Dr Georgie Wemyss
Senior Lecturer
CMRB and Social Sciences
Department of Social Sciences , School Of Education And Communities
Over the past three decades, Georgie Wemyss has been working at the intersections of anti-colonial scholarship and grass-roots activism in east London. Her research, teaching and publications connect theories of coloniality, anti-racism, bordering and belonging. She brings her research, activism and teaching expertise together as co-director of the Centre for Research on Migration, Refugees and Belonging, through PhD and undergraduate supervision and in leading the Level 5 core module ‘Space, Power, Bodies’.
Qualifications
- University College London, BA in Anthropology and Geography 1982
- Institute of Education, University of London, PGCE (Distinction) 1988
- University of Sussex, MA in Social Anthropology 1992
- University of Sussex, D.Phil in Social Anthropology 2004
Areas Of Interest
- Everyday Bordering
- Britishness and Belonging
- Ethnographic methodologies
- Politics of memorialisation
- Colonial seafarer histories.
OVERVIEW
Georgie’s first book The Invisible Empire: white discourse, tolerance and belonging (Ashgate, 2009) was an ethnographic investigation, focused on East London’s regenerating docklands, into the repetitive burying of British Empire histories of violence in local and national political and media narratives.

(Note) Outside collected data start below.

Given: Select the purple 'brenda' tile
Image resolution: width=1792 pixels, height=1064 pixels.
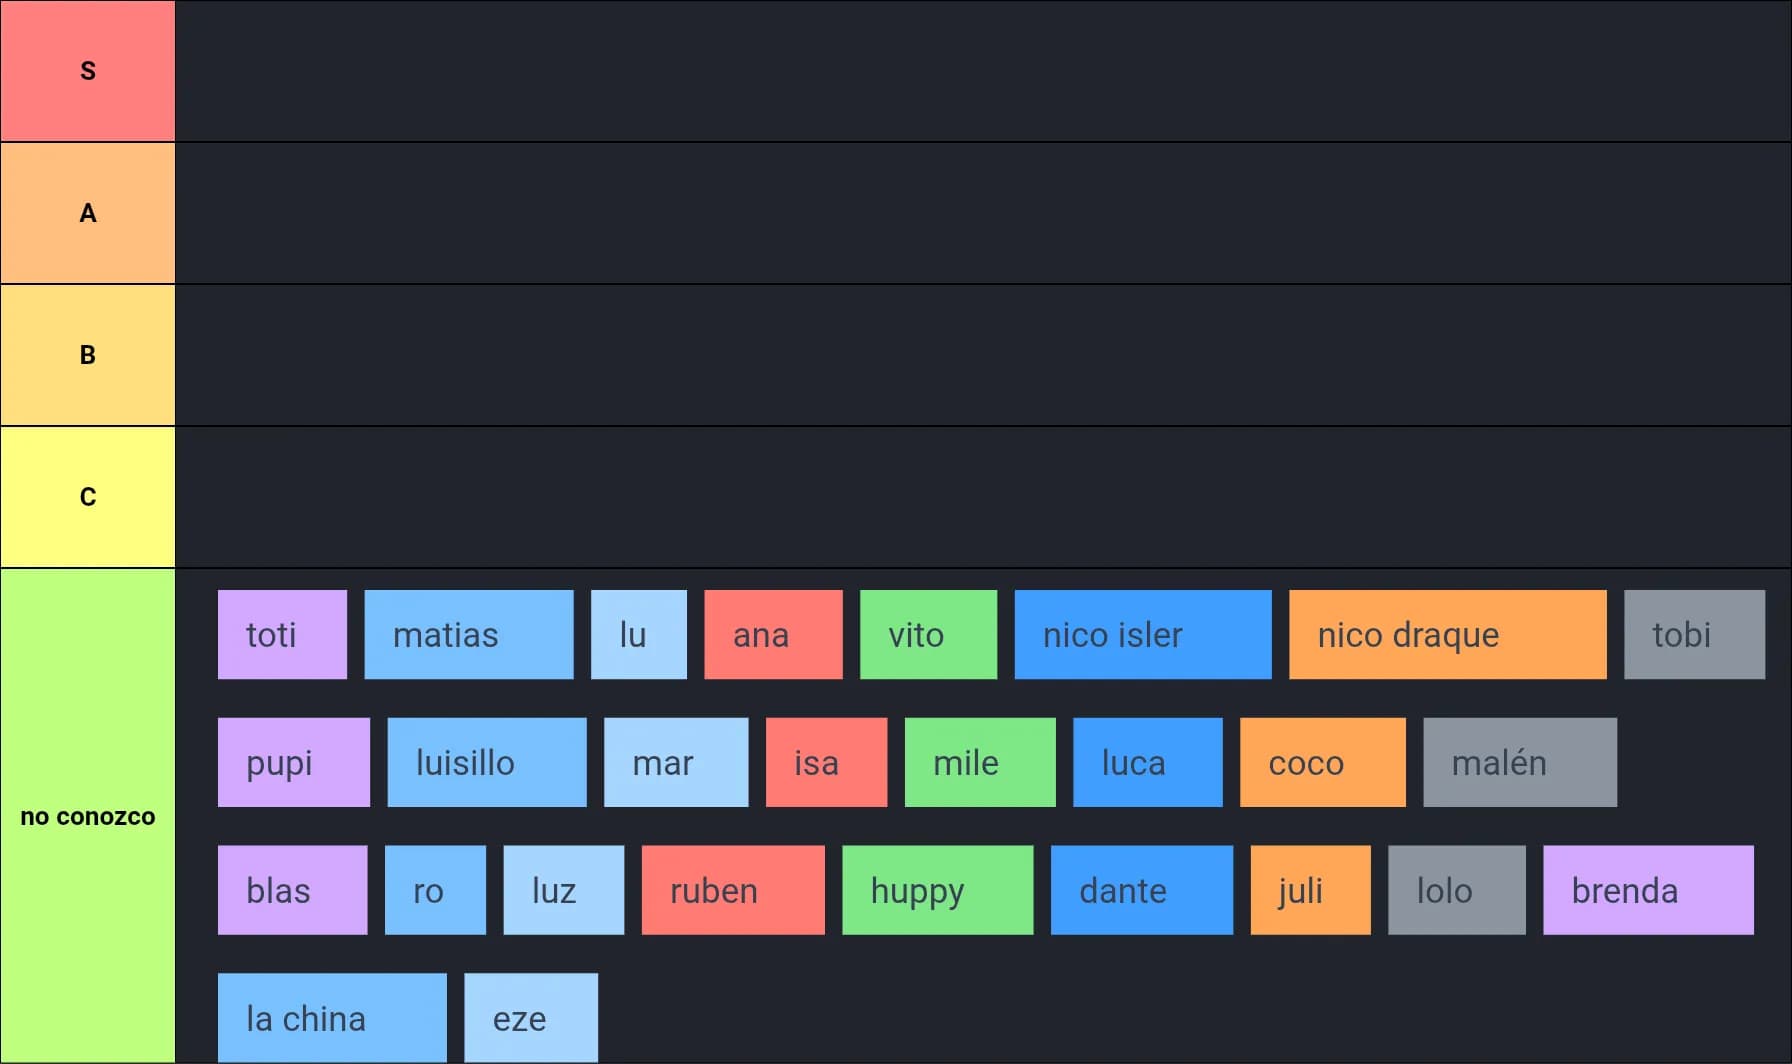Looking at the screenshot, I should pyautogui.click(x=1647, y=891).
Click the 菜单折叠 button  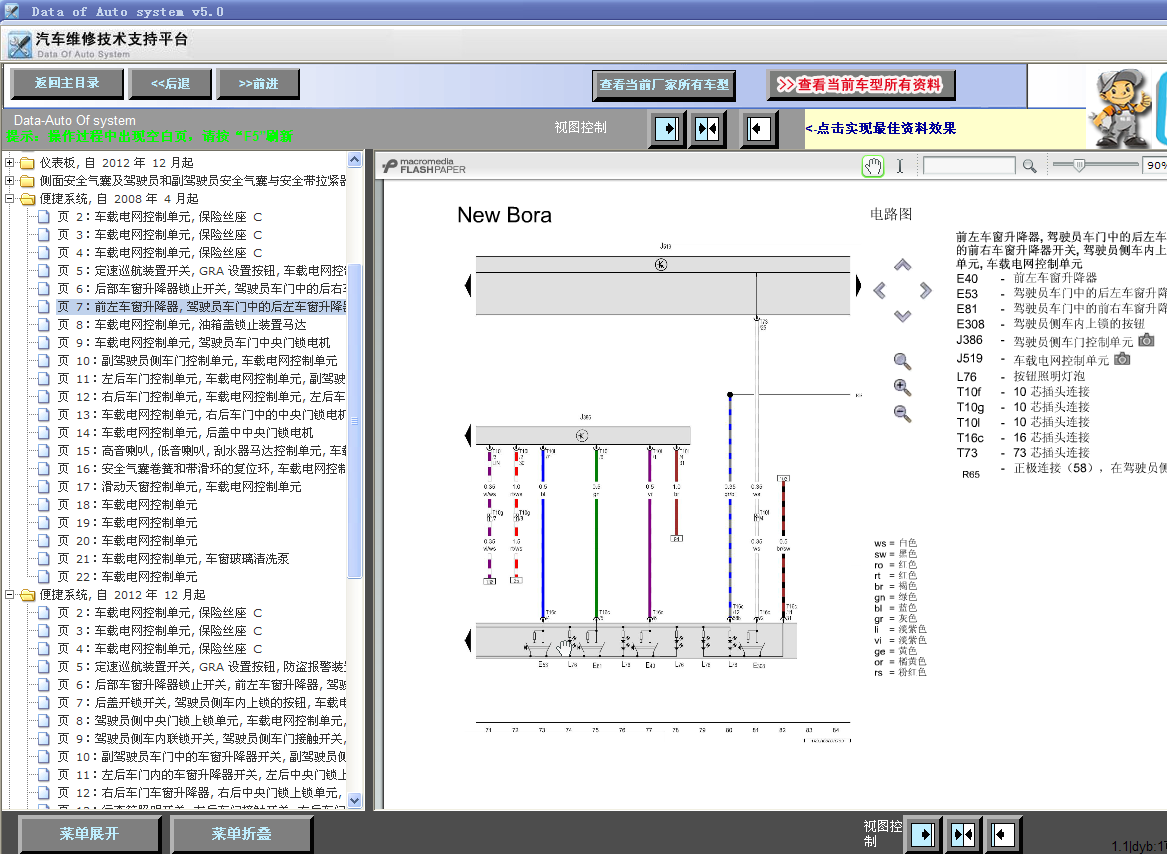tap(241, 834)
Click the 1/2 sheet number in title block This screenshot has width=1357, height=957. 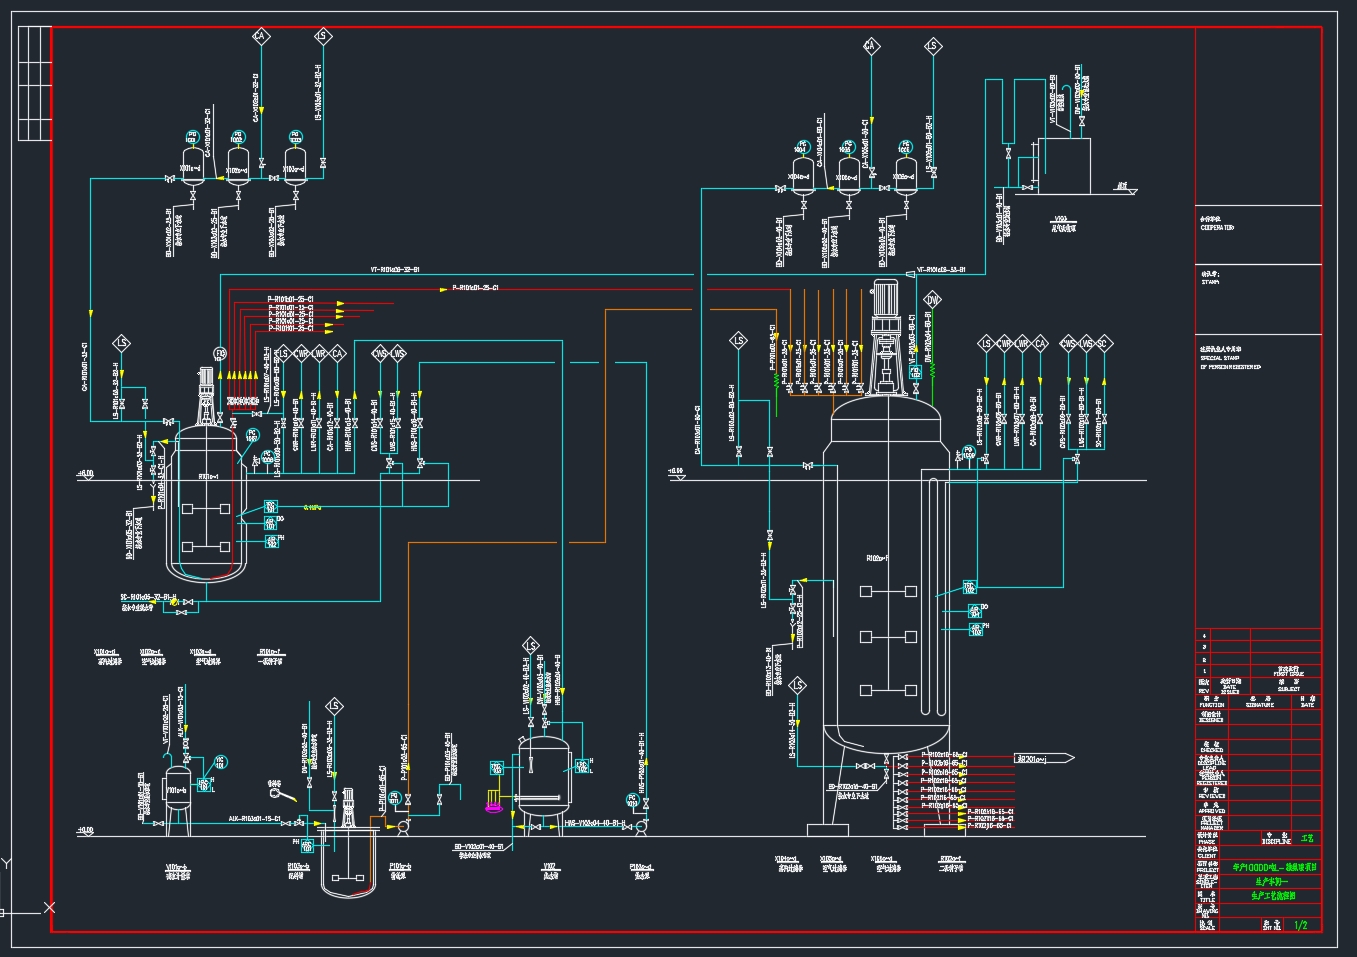(1300, 925)
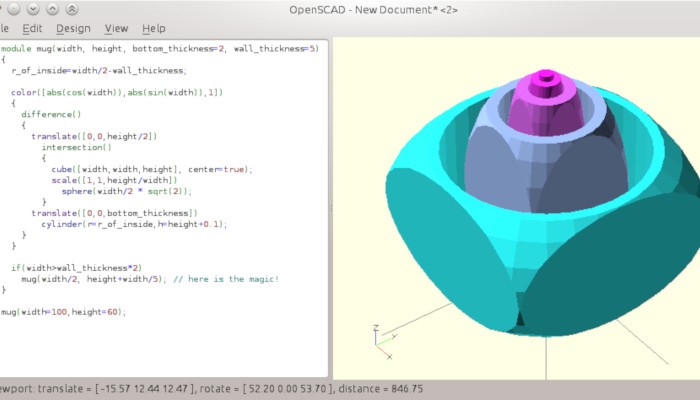Click the single down-chevron title bar button

tap(33, 8)
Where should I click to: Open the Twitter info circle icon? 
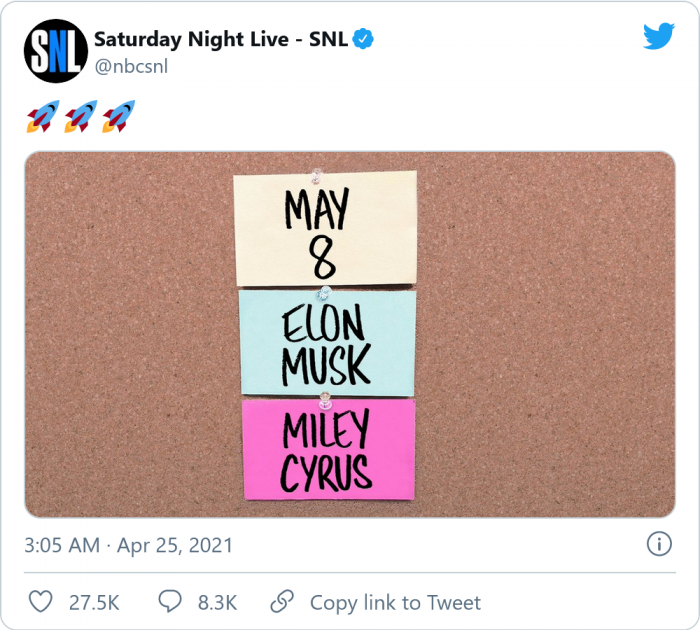point(658,544)
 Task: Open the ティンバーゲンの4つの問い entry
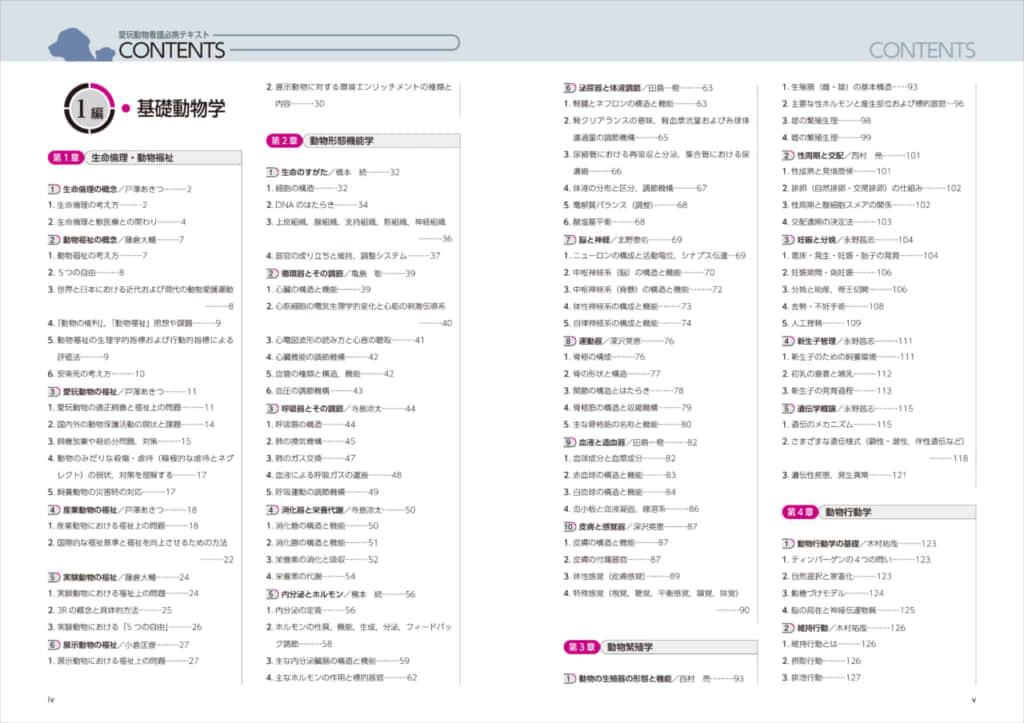pyautogui.click(x=856, y=560)
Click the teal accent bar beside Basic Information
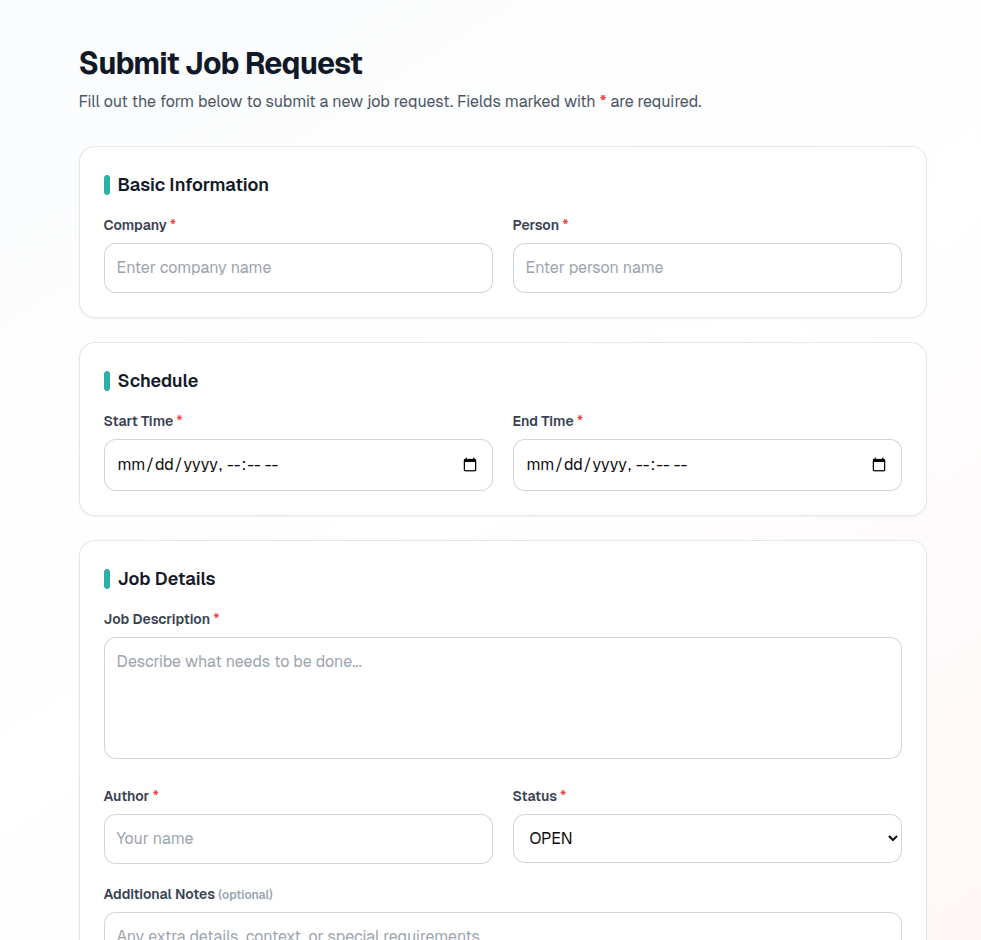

Over the past decade she moved on to researching new conceptual approaches to analysing borders and bordering initially funded by the EUBorderscapes research project (2012-2016). Based on this work, Georgie and co-authors were awarded the annual prize for excellence and innovation by the journal Sociology for the paper Everyday Bordering, Belonging and the Reorientation of British Immigration Legislation - Nira Yuval-Davis, Georgie Wemyss, Kathryn Cassidy, 2018 (sagepub.com).The same team also published the book Bordering (Polity, 2019). Georgie researched and produced the film Everyday Borders (2015, Director Orson Nava) as a learning resource.
Since 2020 she has returned to the docks researching colonial histories of present-day bordering regimes, see for example the article: Frontiers | Bordering seafarers at sea and onshore (frontiersin.org). She worked with the Thames Festival Trust in researching and presenting the film London’s Lost Village: Britain’s Invisible Empire (2023) Thames Festival Trust | London's Lost Village | Thames Festival Trust (scroll down to 7th film).
In parallel Georgie has been working with community projects developing and delivering Heritage Lottery funded projects that excavate and re-interpret colonial and histories with local links for example about in organising tours centred on coloniality and the East India Docks.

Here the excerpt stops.